■ **WRITTEN EXERCISE 1**:
List every percentage figure given in the passage on housing data.
■ **WRITTEN EXERCISE 2**:
Extend the passage on housing data, picking up right after its last sentence.

The two reports reflect the different signals that the Federal Reserve is receiving as it tries to tame inflation and cool the economy. On one hand, the housing data shows that the Fed’s aggressive rate hikes are having their intended effect, but on the other, the labor data suggests that the Fed has more room for rate hikes.
New starts for residential homes fell by 4.2% to 1.43 million annualized, significantly lower than the level needed to support long-term demand. Most of the drop came from single-family homes as higher interest rates and still-elevated home prices made those homes harder to sell.
The housing market has been in correction mode since the start of the year as the Fed has continued to increase rates. Housing starts have fallen by almost 20% since last December.
Together with cooling the demand for labor, housing demand remains the Fed’s top priority to tame inflation. But the plunge in housing supply will make it somewhat more complicated for housing prices to fall as fast as the Fed would have hoped for.
Building permits—a proxy for future supply—also dropped in October, declining by 2.4% and suggesting that the housing supply is likely to fall further.

■ **LISTED ENTRIES**:
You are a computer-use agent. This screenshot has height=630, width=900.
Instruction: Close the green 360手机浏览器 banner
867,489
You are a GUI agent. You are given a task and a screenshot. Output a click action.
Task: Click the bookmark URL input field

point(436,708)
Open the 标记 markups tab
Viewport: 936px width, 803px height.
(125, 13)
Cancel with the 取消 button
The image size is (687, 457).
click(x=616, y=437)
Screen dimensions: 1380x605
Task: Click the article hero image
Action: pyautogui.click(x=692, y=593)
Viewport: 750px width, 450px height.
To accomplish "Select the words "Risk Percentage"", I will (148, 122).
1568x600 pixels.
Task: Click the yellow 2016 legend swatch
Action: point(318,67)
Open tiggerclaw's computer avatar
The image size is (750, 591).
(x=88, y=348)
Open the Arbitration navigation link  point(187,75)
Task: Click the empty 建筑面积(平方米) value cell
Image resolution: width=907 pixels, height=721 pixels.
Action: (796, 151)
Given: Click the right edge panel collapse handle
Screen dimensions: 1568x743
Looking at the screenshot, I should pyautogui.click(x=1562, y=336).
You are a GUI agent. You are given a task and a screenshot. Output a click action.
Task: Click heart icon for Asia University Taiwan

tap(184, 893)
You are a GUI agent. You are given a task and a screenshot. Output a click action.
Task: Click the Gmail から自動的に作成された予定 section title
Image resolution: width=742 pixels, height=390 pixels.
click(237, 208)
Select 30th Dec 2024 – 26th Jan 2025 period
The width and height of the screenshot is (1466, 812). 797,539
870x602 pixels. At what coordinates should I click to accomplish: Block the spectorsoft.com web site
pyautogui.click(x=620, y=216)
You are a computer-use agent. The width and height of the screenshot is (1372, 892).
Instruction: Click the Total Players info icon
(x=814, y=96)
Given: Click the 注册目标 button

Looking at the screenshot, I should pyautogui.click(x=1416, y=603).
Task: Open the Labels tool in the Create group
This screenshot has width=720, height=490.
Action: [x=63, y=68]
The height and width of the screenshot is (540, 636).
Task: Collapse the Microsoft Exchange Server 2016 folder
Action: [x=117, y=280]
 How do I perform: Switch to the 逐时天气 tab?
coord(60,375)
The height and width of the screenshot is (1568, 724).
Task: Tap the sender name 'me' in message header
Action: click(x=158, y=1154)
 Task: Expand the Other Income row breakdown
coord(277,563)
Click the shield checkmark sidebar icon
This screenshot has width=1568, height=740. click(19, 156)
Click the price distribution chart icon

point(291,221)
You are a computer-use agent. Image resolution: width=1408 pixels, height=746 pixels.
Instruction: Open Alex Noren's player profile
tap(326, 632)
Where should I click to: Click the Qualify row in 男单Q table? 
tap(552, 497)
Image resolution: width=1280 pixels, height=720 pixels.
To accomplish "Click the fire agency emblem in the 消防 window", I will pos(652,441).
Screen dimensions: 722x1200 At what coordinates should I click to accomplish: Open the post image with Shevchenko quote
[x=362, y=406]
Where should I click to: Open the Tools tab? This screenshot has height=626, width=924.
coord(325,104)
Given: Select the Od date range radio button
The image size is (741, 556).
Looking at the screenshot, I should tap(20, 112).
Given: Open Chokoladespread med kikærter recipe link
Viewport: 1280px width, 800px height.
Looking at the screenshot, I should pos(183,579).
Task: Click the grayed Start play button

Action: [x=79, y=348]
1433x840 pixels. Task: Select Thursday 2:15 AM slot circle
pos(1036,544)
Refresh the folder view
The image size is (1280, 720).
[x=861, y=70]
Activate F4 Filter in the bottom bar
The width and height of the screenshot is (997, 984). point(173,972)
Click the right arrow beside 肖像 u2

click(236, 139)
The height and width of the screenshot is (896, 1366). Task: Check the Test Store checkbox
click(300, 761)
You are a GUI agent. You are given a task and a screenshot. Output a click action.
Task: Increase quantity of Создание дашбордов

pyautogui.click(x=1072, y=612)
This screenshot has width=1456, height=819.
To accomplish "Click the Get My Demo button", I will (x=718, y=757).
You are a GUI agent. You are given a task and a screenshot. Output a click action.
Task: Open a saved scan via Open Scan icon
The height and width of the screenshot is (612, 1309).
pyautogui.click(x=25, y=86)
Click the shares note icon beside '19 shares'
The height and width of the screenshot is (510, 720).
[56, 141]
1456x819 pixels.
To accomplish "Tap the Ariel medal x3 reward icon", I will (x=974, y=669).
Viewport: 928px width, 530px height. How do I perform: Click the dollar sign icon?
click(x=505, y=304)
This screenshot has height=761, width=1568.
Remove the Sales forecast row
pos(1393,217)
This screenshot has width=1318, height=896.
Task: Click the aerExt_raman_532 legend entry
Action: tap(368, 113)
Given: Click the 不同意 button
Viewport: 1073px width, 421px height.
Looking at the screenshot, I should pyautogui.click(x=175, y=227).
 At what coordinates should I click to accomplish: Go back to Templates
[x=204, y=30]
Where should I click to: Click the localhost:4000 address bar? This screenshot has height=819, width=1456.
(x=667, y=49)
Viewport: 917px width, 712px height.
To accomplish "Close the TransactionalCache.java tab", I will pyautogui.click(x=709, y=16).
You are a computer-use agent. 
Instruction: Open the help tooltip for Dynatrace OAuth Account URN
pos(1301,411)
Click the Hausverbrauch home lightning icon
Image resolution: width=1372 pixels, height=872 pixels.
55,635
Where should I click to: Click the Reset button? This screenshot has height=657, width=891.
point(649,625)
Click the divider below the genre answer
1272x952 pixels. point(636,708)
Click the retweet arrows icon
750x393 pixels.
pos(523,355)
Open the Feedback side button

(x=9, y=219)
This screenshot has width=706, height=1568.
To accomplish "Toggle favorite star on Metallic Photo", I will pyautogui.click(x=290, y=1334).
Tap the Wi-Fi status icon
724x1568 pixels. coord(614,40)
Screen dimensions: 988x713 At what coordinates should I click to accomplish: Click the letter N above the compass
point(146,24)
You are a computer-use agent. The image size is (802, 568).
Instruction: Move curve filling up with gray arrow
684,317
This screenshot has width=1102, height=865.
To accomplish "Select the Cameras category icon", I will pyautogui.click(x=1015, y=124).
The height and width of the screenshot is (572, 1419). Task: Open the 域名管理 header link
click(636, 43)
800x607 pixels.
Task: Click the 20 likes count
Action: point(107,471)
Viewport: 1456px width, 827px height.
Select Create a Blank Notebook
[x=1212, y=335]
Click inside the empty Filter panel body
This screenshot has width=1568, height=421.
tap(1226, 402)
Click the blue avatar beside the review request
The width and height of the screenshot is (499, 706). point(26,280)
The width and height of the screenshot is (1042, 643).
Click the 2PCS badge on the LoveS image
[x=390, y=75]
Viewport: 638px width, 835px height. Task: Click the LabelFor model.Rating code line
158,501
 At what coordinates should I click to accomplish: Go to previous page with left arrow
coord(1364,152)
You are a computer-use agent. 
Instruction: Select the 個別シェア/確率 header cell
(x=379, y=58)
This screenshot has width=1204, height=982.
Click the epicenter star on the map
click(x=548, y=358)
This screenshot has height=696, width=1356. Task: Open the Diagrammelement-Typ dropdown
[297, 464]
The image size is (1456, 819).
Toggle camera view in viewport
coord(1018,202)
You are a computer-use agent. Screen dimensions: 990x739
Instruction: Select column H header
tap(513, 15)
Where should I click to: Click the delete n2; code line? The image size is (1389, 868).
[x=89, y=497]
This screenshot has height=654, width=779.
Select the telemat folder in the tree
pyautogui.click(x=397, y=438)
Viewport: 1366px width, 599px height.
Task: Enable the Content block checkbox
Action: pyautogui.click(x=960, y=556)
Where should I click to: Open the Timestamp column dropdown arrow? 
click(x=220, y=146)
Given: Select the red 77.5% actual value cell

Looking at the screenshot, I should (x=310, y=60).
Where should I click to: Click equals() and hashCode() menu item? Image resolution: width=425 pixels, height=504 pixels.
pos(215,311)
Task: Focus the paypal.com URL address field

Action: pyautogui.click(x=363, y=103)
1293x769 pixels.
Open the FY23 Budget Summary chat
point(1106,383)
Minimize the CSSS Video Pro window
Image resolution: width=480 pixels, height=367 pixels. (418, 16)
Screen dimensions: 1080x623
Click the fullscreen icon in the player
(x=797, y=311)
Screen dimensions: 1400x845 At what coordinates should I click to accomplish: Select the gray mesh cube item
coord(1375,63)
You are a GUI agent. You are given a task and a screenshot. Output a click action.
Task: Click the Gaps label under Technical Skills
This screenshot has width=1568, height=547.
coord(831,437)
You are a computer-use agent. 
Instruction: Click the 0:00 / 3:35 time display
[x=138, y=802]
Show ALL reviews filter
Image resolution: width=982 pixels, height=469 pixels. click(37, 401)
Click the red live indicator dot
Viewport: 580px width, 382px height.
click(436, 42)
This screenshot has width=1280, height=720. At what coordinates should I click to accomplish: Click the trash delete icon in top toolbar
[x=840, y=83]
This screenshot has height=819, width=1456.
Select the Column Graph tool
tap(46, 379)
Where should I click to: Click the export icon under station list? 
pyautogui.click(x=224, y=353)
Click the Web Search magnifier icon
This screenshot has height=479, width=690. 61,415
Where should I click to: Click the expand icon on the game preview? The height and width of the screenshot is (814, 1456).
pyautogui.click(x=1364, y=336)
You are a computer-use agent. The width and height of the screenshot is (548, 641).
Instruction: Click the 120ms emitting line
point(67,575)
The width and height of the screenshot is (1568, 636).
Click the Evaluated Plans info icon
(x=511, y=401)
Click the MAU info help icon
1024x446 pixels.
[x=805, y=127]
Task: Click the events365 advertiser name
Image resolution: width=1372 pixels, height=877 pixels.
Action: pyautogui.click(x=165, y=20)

■ **WRITTEN REPLY 1**:
4.2%, almost 20%, 2.4%

■ **WRITTEN REPLY 2**:
That drop is aligned with our expectations that the housing market has more room to fall because mortgage rates haven’t peaked yet while the risk of a recession next year is rising.
The telltale sign came from the fact that housing starts are about to drop below the number of completions, which in the last two recessions signaled the start of an economy-wide recession.
Completions also fell by 6.43% in October to 1.34 million annualized, but unlike residential starts or permits, completions have been stable since January.
On the labor front, despite a spate of high-profile layoff announcements in recent weeks, new claims for unemployment insurance—a proxy for layoffs—have remained near historic lows for several months now, a sign of a persistently tight labor market.
Claims data is expected to be volatile in the next couple of weeks as the holiday season approaches, and as a result should be taken with caution.